__Task__
Every entry is to be returned as it stands, apart from the pictures.

__Supplied information__
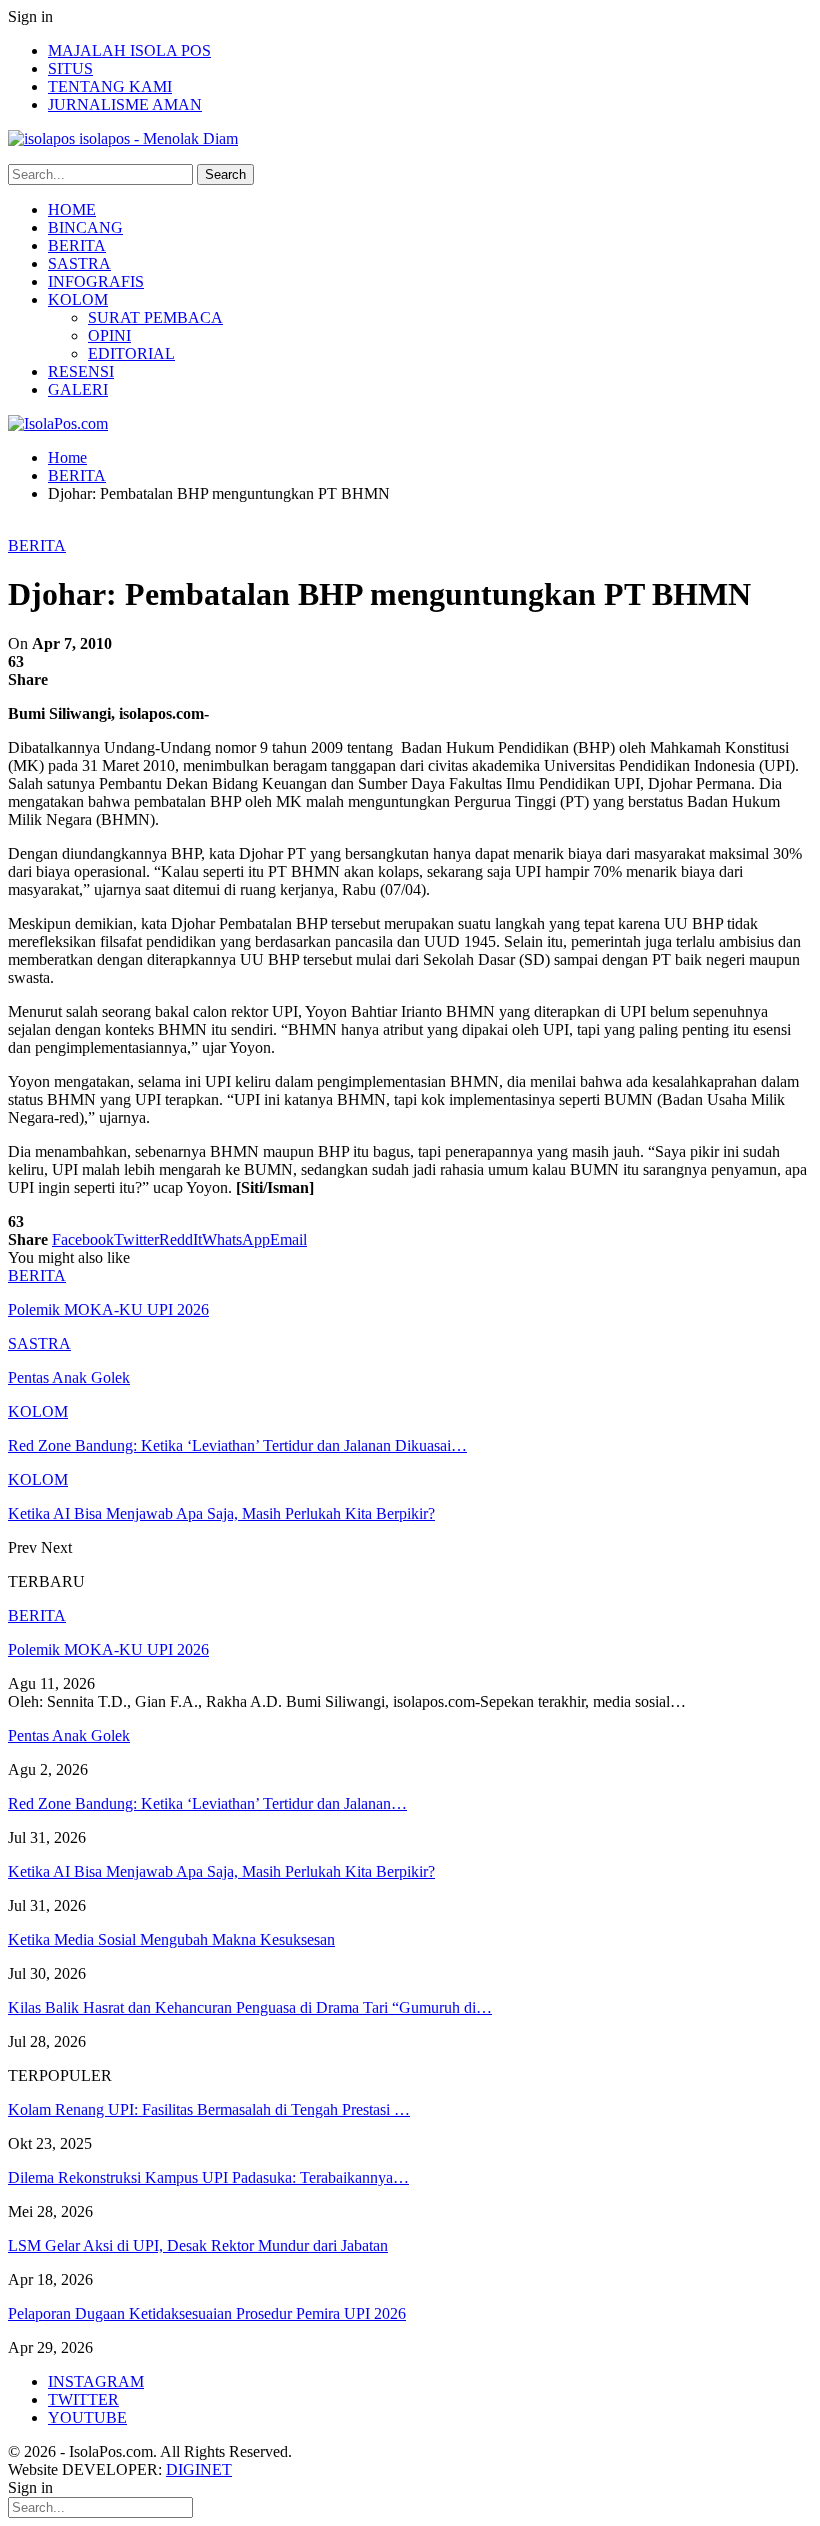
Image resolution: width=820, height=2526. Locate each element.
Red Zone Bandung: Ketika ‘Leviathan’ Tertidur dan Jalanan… (207, 1803)
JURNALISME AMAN (125, 104)
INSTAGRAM (96, 2381)
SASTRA (79, 263)
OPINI (109, 335)
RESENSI (81, 371)
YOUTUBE (87, 2417)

__Solution to the problem__
Image resolution: width=820, height=2526. Locate each element.
Red Zone Bandung: Ketika ‘Leviathan’ Tertidur dan Jalanan… (207, 1803)
JURNALISME AMAN (125, 104)
INSTAGRAM (96, 2381)
SASTRA (79, 263)
OPINI (109, 335)
RESENSI (81, 371)
YOUTUBE (87, 2417)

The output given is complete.